We have over 100 papers collected, including all the papers related to team processes from 8 top OB journals, published in the last 10 years. We have not read through everything (of course), but are instead adopting an approach where we have selected a subset of what we have read, and starting to implement them so that we get the full pipeline built. Then we will rinse, wash and repeat by going back to read more papers --- creating a more agile, iterative approach. This approach will also hopefully make it easier for new RA's to join, should we get more funding; some people can work "upstream" by reading more papers, and others can work "downstream" by implementing them.
This week, RA's are continuing to look at computational implementations of the different communication features. So far, we have about 4-5 candidates, and we are looking for more over this week. We plan to look over all candidate implementations and code up one of them as a group by next week. In the following week, we plan to divide up other candidates to have people start implementing more independently.
Also this week, Eric visited our group meeting, and we also chatted 1-1 about management practices and building a good research team culture! It will definitely be good to document our practices as we figure things out.

Week of October 28

Wharton Analytics Proposal: I submitted the following proposal to Analytics @ Wharton! Yay, fingers crossed!
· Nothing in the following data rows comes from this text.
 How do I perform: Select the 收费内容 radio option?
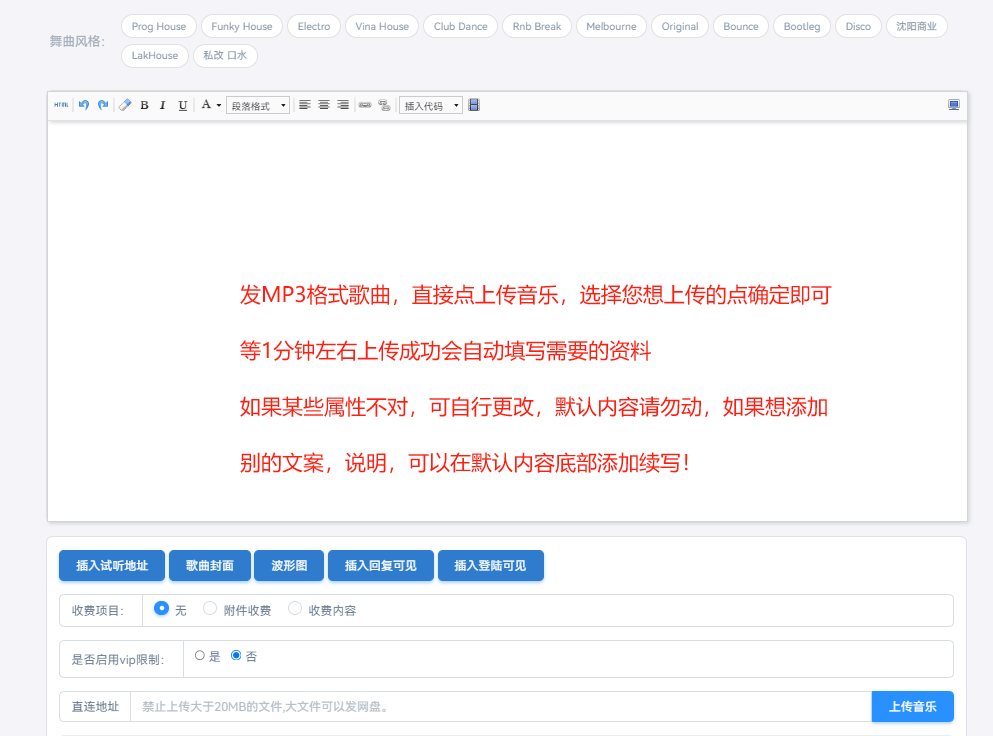click(295, 608)
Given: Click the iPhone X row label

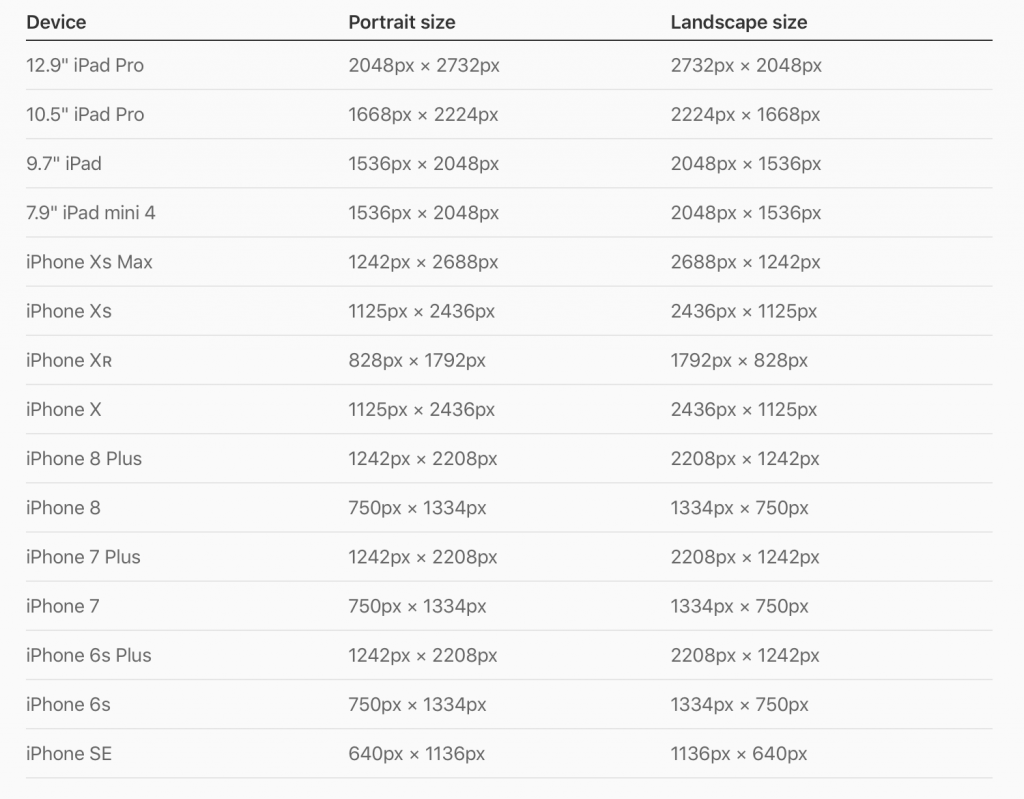Looking at the screenshot, I should click(x=64, y=409).
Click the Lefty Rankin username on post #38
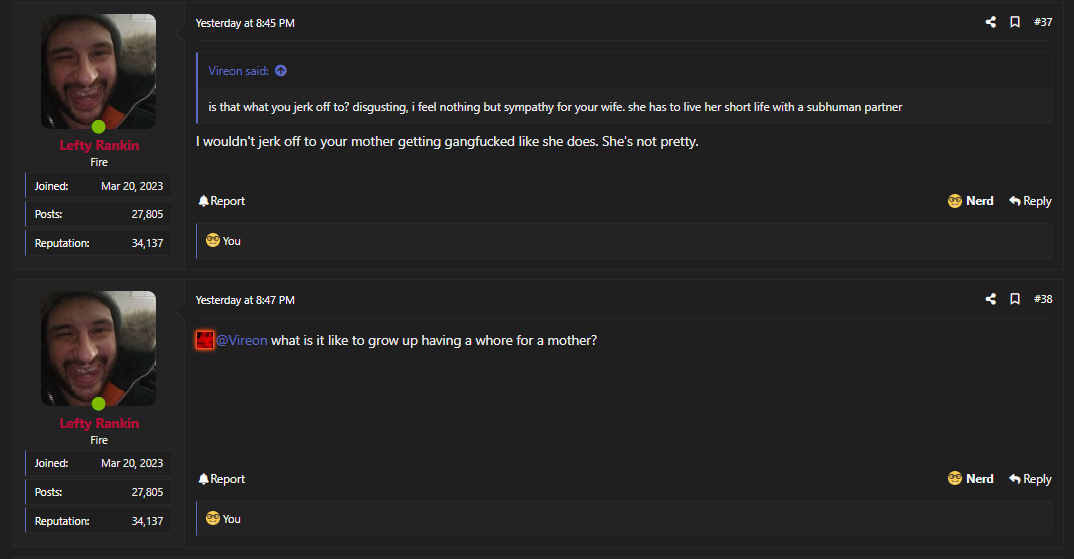This screenshot has width=1074, height=559. click(99, 423)
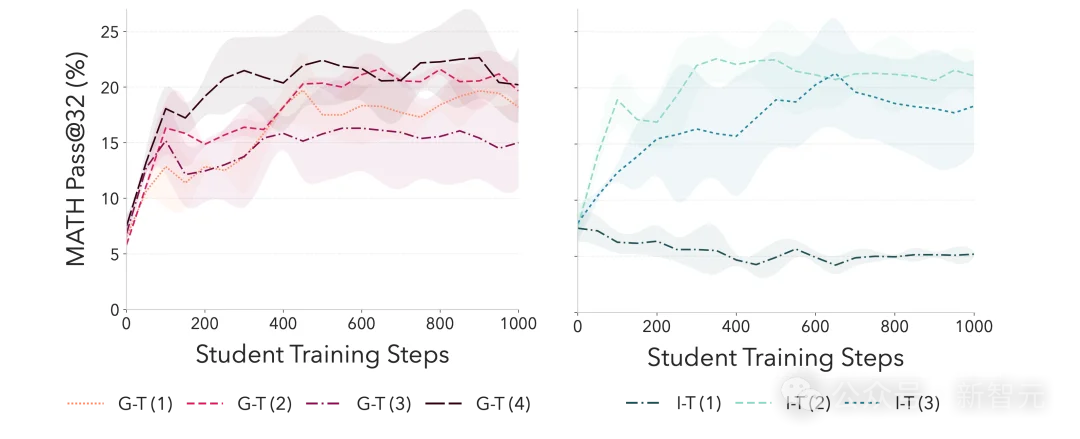Screen dimensions: 1080x439
Task: Click the "400" tick on the left chart
Action: tap(283, 324)
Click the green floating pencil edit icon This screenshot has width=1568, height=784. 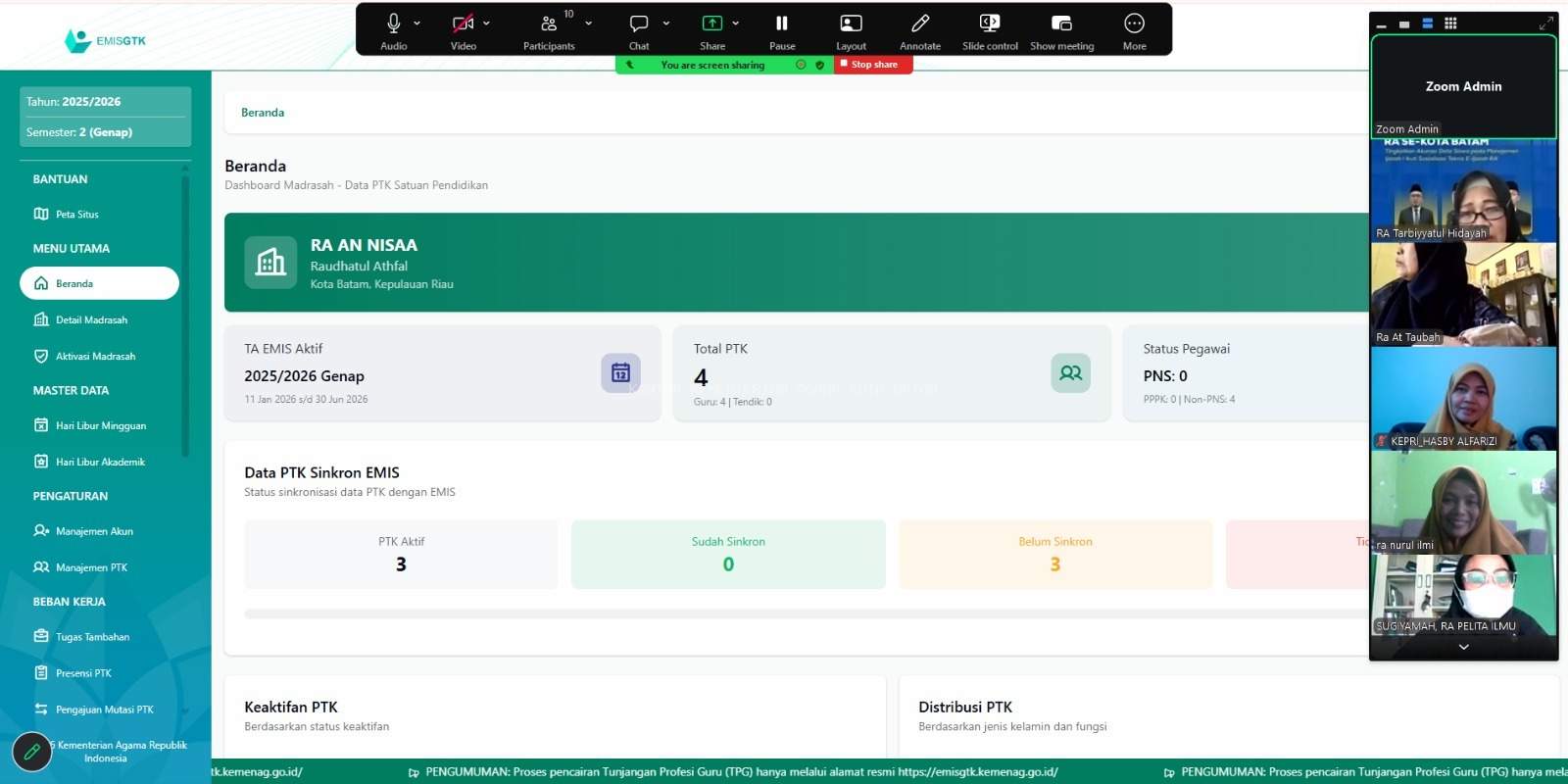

Roadmap to a Better Team - Wharton Analytics Funding Proposal (November 2022).pdf

Software Engineering Scaffold: I have finished creating a simple engineering scaffold for managing the operationalization of the features. It's a relatively simple system that takes (as input) a CSV with messages, and outputs a transformed CSV with the features generated. The features are generated from individual functions, which can be created in separate python files (as RA's implement the papers they read, they can work out of separate files and then import the functions), enabling independent, parallelized work with minimal merge conflicts. I also implemented a simple testing suite.
Literature Review: Literature review has pivoted to looking specifically at features of communication, which narrows our scope down. However, in the spirit of "small cake slices," we are seeking to implement some functions end to end and working on getting a complete pipeline, from a theoretical construct to a working piece of code that can be used to make predictions. In this vein, we've momentarily paused reading new theoretical papers, and RA's are now looking at computational papers (mostly NLP stuff and CS papers) that dig into how to measure constructs like "assertiveness," "cooperation," etc. In the coming weeks, we'll be coding these measures up using the aforementioned software scaffold.
Data: The data we are currently using is my old jury data and CSOP data; I contacted Sydney Scott, an Assistant Prof and one of Phil Tetlock's old students; however, though she had a paper on interesting team forecasting data, she did not actually have access to the data anymore. I'm continuing to work on data cleaning and finding more possible team communication / outcome data for analysis!
Collaboration with James: As I continue to work with Dean's group on deliberation, we've looped in James to the collaboration, and we currently plan to collect the data through Empirica.

Week of October 21

Short update: Continued work on the literature review --- this week we are pivoting towards setting up the pipeline to operationalize some of the features! I'm meeting with the RA's in an hour to do a working session, as our goal is to pull out increasingly detailed features and slowly moving from the "theory/literature" side of things to the code side of things.
I'm hoping to set up and get some "seed data" for us to analyze, starting out with my old Jury data and the old CSOP data. Any other datasets that are good? (I'm also working on setting up a partnership with Phil Tetlock + getting data with Dean Knox ...)

Week of October 11

Finished draft of Wharton Analytics grant application!
Updated thinking on next steps / when to stop the literature review. We aim to proceed with a more structured literature search, gathering papers that (1) contain "team performance" in the title and (2) in the abstract, describe something that fits our structured definition of a "team process" and (3) has been published in one of 3 top science journals or 8 OB journals in (4) the last 10 years. This is a defensible process that, combined with our other documented literature review strategies, narrows the scope and ensures good coverage. Simultaneously, we'll pull papers from existing lit reviews/meta-analyses. After we complete this, I think we should have about as comprehensive a list as we can; I think this process creates a relatively clear scope for the project, and solves some of the concerns I had last week. All the details of this plan are documented here.
The Master Sheet with the literature review so far has seen significant updates, with a cleaner process for tracking papers; more papers are continuing to be documented as the lit review proceeds.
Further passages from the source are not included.